■ **ACTION ITEM**
From the first line of the records down to the one that holds "Click the Submitted", transcribe each line exactly and add nothing.

_ _ _ _

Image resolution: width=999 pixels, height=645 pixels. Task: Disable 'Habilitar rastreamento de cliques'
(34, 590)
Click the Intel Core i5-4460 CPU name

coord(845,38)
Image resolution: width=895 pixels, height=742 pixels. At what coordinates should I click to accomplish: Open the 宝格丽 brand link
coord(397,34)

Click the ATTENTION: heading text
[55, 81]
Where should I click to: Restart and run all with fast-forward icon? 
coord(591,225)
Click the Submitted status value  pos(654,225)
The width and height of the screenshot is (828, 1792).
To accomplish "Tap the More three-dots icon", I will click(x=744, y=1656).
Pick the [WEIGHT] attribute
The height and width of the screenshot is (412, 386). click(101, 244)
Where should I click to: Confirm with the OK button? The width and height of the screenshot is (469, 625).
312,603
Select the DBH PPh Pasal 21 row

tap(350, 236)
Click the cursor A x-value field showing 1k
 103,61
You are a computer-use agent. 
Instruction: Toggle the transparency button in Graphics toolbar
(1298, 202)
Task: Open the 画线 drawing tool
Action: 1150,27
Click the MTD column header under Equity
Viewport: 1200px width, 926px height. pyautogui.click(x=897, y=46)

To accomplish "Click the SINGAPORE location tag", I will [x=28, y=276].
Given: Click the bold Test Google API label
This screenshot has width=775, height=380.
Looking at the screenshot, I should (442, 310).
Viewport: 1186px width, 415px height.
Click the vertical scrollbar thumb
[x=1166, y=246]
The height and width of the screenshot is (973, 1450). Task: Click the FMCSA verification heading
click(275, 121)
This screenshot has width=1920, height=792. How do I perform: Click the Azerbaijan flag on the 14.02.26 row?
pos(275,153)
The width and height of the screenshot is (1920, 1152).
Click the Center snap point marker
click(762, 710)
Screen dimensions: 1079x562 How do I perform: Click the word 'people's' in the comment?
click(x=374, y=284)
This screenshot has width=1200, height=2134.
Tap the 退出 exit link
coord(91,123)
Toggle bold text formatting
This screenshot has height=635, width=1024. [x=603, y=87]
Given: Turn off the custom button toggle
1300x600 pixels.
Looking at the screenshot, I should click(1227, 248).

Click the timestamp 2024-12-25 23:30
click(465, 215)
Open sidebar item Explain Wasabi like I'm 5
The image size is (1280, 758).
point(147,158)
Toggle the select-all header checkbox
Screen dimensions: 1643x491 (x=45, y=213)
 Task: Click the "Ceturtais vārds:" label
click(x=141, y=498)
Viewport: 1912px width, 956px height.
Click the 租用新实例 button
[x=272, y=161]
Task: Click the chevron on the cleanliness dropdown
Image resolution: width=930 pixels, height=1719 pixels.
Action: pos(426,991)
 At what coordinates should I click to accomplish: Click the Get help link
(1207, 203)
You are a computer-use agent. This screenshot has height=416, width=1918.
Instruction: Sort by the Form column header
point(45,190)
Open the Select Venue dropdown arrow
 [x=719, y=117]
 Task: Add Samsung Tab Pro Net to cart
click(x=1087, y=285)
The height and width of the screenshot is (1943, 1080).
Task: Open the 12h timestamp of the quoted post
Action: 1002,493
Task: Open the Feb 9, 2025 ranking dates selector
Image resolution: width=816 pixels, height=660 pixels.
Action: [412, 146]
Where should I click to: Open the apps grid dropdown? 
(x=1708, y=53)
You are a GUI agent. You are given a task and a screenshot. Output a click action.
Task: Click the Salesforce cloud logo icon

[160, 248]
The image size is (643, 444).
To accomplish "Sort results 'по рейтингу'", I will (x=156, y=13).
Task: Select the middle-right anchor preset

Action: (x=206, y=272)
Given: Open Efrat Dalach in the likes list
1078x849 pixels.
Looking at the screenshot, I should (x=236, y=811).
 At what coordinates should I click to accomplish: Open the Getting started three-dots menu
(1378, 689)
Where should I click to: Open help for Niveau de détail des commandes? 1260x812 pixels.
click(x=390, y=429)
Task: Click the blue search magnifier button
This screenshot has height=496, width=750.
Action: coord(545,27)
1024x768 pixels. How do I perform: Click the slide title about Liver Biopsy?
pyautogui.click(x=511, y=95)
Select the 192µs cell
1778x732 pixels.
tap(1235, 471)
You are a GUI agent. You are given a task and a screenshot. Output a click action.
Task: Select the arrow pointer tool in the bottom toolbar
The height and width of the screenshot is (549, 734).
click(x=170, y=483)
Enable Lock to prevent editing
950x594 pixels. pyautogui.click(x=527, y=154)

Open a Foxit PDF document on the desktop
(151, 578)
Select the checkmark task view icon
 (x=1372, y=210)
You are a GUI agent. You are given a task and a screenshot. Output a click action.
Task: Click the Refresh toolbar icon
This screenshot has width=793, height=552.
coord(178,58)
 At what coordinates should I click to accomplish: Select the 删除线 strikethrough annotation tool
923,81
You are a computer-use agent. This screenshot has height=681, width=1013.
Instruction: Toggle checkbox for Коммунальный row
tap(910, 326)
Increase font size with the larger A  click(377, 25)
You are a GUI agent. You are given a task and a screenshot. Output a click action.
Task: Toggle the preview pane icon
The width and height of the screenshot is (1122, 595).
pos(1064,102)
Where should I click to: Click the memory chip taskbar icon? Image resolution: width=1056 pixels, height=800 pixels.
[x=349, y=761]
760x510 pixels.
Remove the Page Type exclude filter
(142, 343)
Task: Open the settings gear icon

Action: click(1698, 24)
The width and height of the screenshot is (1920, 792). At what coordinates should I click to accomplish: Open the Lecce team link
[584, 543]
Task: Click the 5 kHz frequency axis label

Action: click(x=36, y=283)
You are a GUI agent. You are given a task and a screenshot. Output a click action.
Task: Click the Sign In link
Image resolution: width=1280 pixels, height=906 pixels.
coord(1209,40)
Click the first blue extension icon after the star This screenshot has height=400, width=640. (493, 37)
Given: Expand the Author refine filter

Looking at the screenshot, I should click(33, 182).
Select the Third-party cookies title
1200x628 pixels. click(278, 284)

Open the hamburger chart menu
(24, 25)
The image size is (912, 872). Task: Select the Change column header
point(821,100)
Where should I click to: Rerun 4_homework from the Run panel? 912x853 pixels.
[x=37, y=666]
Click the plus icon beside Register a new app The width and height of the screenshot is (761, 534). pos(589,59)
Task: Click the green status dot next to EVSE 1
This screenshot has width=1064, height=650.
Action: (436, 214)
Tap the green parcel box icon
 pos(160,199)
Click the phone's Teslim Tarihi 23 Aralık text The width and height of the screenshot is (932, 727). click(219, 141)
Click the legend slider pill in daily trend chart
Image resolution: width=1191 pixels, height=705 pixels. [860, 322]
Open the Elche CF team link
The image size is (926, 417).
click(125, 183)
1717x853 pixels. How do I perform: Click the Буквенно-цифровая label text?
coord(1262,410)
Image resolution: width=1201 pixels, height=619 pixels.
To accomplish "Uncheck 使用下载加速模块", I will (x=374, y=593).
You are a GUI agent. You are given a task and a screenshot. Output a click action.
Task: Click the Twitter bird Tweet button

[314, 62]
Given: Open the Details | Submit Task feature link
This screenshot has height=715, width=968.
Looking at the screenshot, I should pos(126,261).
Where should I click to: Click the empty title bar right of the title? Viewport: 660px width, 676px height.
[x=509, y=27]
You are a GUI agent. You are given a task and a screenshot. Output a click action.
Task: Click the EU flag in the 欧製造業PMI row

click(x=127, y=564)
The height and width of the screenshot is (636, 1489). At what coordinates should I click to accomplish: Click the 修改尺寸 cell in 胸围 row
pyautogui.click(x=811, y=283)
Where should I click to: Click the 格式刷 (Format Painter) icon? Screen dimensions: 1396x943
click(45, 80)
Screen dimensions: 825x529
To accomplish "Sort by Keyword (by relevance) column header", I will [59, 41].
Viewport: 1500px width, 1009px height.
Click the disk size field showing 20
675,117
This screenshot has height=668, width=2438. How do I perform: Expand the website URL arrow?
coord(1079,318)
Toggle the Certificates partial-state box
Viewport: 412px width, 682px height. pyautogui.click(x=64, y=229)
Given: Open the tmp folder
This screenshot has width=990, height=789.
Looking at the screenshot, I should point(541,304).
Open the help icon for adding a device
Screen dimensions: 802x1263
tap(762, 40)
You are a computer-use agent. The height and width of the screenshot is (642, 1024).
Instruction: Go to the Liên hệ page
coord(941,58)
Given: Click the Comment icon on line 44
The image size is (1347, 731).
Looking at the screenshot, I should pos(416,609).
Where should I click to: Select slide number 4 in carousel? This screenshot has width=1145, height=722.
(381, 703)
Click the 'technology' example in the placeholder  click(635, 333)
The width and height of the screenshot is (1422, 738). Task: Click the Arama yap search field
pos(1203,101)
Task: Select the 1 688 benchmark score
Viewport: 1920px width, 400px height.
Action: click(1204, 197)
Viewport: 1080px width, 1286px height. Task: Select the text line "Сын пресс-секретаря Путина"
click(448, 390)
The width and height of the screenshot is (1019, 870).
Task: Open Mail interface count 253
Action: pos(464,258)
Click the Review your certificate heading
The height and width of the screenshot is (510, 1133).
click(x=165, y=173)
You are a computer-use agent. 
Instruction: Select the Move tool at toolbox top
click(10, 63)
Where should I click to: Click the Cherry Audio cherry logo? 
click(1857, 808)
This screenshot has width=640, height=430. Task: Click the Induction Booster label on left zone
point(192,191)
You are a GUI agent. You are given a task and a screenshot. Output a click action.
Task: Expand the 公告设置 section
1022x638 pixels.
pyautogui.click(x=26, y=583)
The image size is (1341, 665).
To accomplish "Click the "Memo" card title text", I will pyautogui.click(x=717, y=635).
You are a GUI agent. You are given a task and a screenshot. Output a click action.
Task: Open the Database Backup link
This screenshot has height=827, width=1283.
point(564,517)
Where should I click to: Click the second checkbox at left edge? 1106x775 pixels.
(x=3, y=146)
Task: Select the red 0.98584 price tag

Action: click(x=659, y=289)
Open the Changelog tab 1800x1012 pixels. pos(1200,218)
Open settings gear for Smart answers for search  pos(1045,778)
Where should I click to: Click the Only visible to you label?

_ _ _ _

■ **SOLUTION BELOW**
Image resolution: width=999 pixels, height=645 pixels. Task: Disable 'Habilitar rastreamento de cliques'
(34, 590)
Click the Intel Core i5-4460 CPU name

coord(845,38)
Image resolution: width=895 pixels, height=742 pixels. At what coordinates should I click to accomplish: Open the 宝格丽 brand link
coord(397,34)

Click the ATTENTION: heading text
[55, 81]
Where should I click to: Restart and run all with fast-forward icon? 
coord(591,225)
Click the Submitted status value  pos(654,225)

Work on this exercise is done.